GIVEN REQUEST ▸ Scale the stretch of records from the line containing "Image resolution: width=1180, height=664." through the line containing "webmaster.amicale.envt@gmail.com (590, 361)" by reproducing those lines in full, requests included, with every answer coordinate multiplied by 1.1 and rounded to the nearest whole number, halves rounded up. Leave all other lines out.

EXERCISE DATA ▸
════════
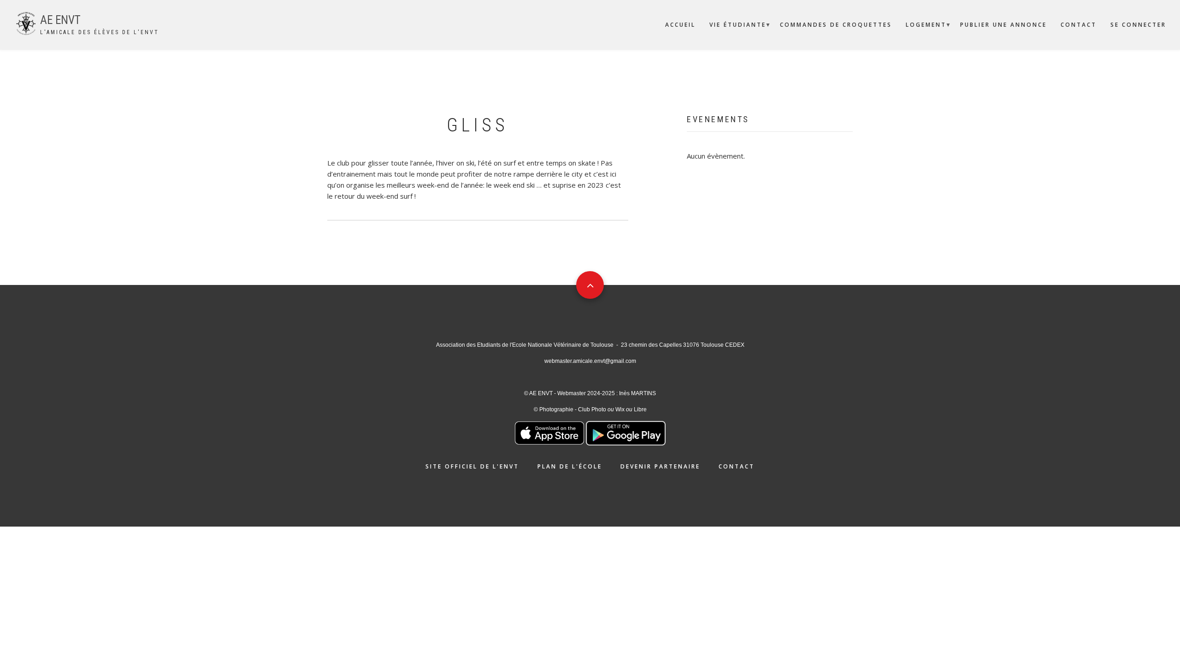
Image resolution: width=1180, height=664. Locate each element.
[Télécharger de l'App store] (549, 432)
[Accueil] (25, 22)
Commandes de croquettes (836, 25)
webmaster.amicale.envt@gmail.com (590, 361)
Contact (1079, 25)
════════
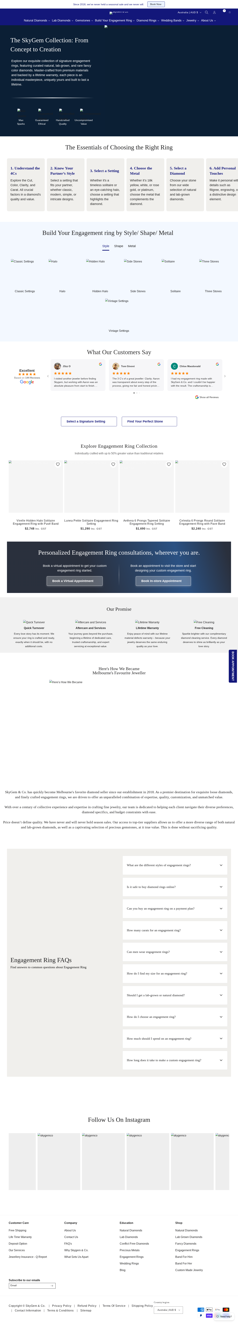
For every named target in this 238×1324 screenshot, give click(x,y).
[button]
════════
EXERCISE RESULT ▸
Image resolution: width=1180, height=664. Locate each element.
[Télécharger de l'App store] (604, 475)
[Accueil] (28, 24)
Commandes de croquettes (920, 28)
webmaster.amicale.envt@gmail.com (649, 397)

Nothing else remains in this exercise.